» **Fuente**:
# [OpenLDAP] sin slapd (cerrado)

## the incredible hurd

Hace tiempo abrí el hilo [DB] USEs de bases de datos (cerrado), en el cual comentan varios usuarios que es seguro quitar la USE berkdb. Pero me he topado con el siguiente problema:

Estaba tratando de configurar openldap, para que gestionase todas las contraseñas en un equipo y seguí la Guía Gentoo para la autenticación con OpenLDAP. Pero no tenía el daemon slapd y supuse que se habría quedado obsoleta, por lo que busqué toda la información posible para configurar openldap, incluyendo la oficial 4. Building and Installing OpenLDAP Software en la que se indica lo siguiente:

 *4.2.4. Database Software wrote:*   

> 
> 
> OpenLDAP's slapd( 8 ) BDB and HDB primary database backends require Oracle Corporation Berkeley DB. If not available at configure time, you will not be able to build slapd( 8 ) with these primary database backends.

» **Tareas**:
**A.** Enumera todos los hilos y guías que el hilo sobre OpenLDAP sin slapd cita por su título.
**B.** Según el hilo sobre OpenLDAP sin slapd, ¿son ciertas estas afirmaciones? Responde sí o no a cada una y cita las palabras del hilo que lo deciden.
(i) Varios usuarios dijeron que era seguro quitar la USE berkdb.
(ii) Al seguir la guía de Gentoo, el autor tenía el daemon slapd.
(iii) Los backends BDB y HDB de slapd pueden compilarse sin Berkeley DB.
**C.** Prosigue el hilo sobre OpenLDAP sin slapd a partir de su última frase.

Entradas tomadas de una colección
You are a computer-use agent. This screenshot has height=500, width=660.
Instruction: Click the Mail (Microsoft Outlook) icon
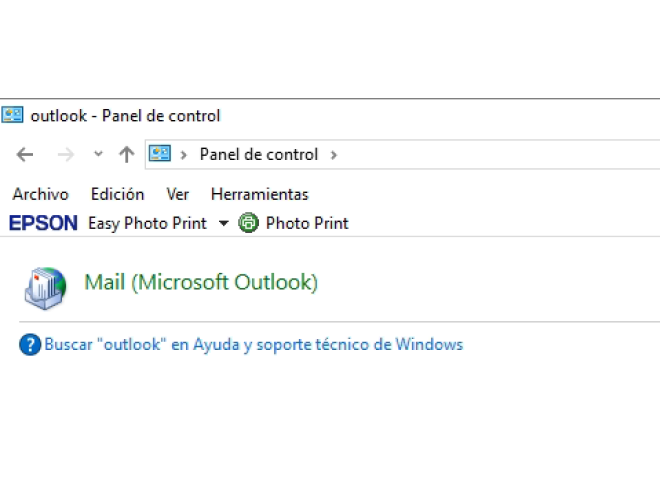coord(45,286)
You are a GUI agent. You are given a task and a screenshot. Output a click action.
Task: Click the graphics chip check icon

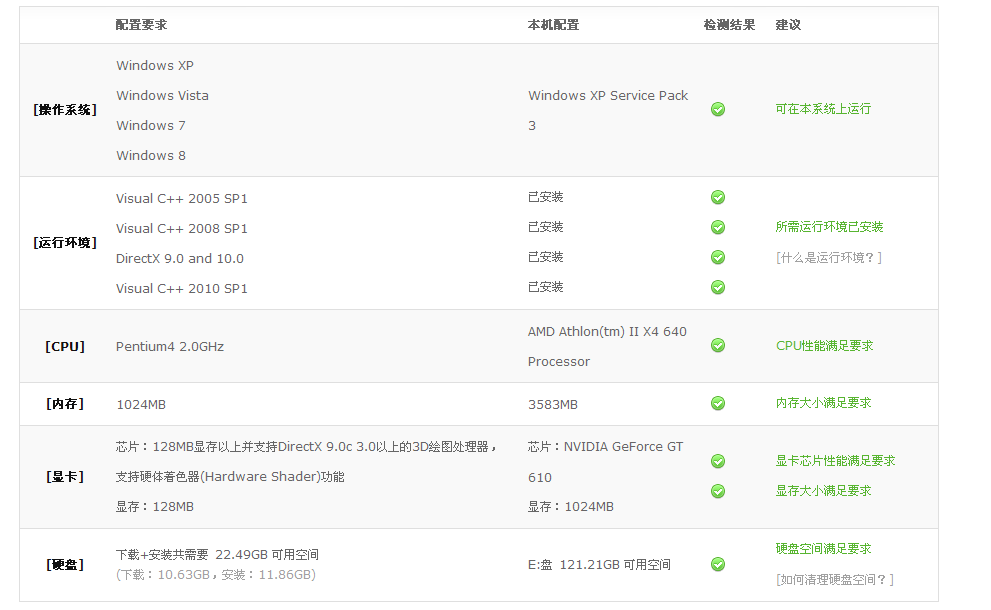pyautogui.click(x=718, y=461)
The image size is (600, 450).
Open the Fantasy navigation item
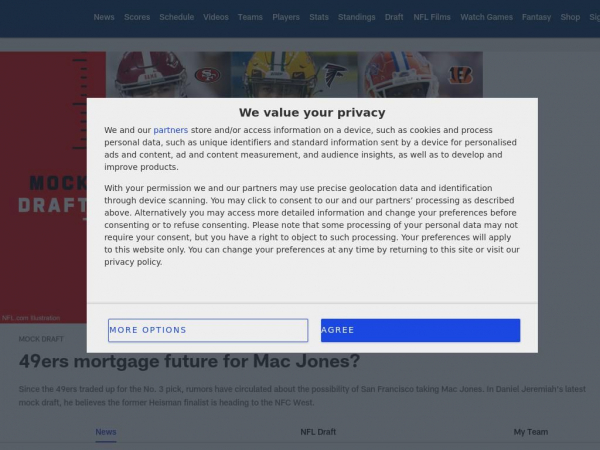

» **Resultados**:
**A.**
- [DB] USEs de bases de datos (cerrado)
- Guía Gentoo para la autenticación con OpenLDAP
- 4. Building and Installing OpenLDAP Software

**B.**
(i) Sí: "comentan varios usuarios que es seguro quitar la USE berkdb".
(ii) No: "no tenía el daemon slapd".
(iii) No: "require Oracle Corporation Berkeley DB. If not available at configure time, you will not be able to build slapd( 8 ) with these primary database backends".

**C.**
> 
> Your operating system may provide a supported version of Berkeley DB in the base system or as an optional software component. If not, you'll have to obtain and install it yourself.
> ...

 

Efectivamente, slapd no se incluye sin berkdb. Sin embargo, como ni quitando la USE berkdb me pude deshacer de sys-libs/db, se la puse a openldap y no añade más dependencias. Pero slapd sigue sin instalarse, ni con ella ni sin ella.

¿Cómo se puede usar openldap sin slapd? Creo que no es posible. Agradeceré cualquier pista.

----------

## opotonil

Pues solo se me ocurre una posibilidad, muy tonta y que imagino ya hayas comprobado, para que OpenLdap no te instale "slapd", que hayas compilado OpenLdap con la USE "minimal".

Salu2.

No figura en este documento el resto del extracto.